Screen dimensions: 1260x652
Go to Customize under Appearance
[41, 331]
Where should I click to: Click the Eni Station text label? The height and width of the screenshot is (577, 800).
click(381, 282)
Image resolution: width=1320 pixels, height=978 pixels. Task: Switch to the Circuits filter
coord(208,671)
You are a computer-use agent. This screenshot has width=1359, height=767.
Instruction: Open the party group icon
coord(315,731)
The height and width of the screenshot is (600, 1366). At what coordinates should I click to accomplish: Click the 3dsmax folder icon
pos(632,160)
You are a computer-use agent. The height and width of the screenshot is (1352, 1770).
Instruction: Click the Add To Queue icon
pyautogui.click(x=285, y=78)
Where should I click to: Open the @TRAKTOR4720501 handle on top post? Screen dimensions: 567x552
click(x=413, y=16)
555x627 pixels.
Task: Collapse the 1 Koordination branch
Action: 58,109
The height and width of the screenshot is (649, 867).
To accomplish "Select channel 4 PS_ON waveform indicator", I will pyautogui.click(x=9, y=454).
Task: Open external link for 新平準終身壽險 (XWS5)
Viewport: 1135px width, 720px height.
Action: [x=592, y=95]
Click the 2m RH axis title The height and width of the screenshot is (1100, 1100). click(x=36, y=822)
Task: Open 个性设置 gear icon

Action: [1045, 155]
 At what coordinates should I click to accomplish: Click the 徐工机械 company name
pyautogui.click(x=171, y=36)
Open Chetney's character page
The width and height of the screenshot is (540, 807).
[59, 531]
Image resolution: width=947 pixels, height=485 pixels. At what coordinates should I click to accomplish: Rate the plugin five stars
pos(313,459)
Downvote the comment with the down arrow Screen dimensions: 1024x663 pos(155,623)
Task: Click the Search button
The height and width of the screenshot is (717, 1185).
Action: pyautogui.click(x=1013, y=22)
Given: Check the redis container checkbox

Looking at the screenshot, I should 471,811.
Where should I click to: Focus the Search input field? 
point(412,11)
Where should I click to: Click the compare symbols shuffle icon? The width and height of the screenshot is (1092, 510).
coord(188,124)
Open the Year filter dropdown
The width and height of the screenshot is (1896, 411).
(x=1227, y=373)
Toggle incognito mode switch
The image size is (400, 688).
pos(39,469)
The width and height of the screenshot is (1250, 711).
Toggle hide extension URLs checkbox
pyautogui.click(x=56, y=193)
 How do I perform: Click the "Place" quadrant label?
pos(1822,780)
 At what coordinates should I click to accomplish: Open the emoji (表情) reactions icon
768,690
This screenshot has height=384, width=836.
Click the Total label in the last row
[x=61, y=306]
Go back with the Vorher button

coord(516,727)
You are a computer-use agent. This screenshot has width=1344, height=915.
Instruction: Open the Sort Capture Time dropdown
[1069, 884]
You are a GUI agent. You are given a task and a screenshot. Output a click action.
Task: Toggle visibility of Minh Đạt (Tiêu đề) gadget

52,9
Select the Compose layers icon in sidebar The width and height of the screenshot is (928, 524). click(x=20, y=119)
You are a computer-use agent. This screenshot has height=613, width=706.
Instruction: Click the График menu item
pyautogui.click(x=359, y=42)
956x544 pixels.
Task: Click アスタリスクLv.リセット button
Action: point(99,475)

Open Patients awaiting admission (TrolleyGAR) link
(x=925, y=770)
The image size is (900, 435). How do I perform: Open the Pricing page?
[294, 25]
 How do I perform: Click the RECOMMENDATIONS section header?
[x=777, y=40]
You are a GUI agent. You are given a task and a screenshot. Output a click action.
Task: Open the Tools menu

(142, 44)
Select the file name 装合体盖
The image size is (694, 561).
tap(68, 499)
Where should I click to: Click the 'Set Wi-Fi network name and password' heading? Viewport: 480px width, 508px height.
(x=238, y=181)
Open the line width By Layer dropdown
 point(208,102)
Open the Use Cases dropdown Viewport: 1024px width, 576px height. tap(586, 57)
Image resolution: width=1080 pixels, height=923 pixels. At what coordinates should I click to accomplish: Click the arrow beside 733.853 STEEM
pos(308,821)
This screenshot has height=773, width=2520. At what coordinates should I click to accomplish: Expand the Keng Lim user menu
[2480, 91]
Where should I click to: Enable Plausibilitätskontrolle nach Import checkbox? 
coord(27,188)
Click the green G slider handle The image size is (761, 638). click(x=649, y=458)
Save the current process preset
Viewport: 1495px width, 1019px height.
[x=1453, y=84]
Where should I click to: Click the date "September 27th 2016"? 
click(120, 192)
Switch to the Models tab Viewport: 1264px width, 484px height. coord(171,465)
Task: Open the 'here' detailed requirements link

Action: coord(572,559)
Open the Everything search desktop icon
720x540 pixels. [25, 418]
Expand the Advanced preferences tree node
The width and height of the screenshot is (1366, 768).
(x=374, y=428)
......
» **Your goal**
Here the answer is the exact run of lines above, from the line with "Where should I click to: Enable" down to the last, and nothing else.

» **Result of the task**
Where should I click to: Enable Plausibilitätskontrolle nach Import checkbox? 
coord(27,188)
Click the green G slider handle The image size is (761, 638). click(x=649, y=458)
Save the current process preset
Viewport: 1495px width, 1019px height.
[x=1453, y=84]
Where should I click to: Click the date "September 27th 2016"? 
click(120, 192)
Switch to the Models tab Viewport: 1264px width, 484px height. coord(171,465)
Task: Open the 'here' detailed requirements link

Action: coord(572,559)
Open the Everything search desktop icon
720x540 pixels. [25, 418]
Expand the Advanced preferences tree node
The width and height of the screenshot is (1366, 768).
(x=374, y=428)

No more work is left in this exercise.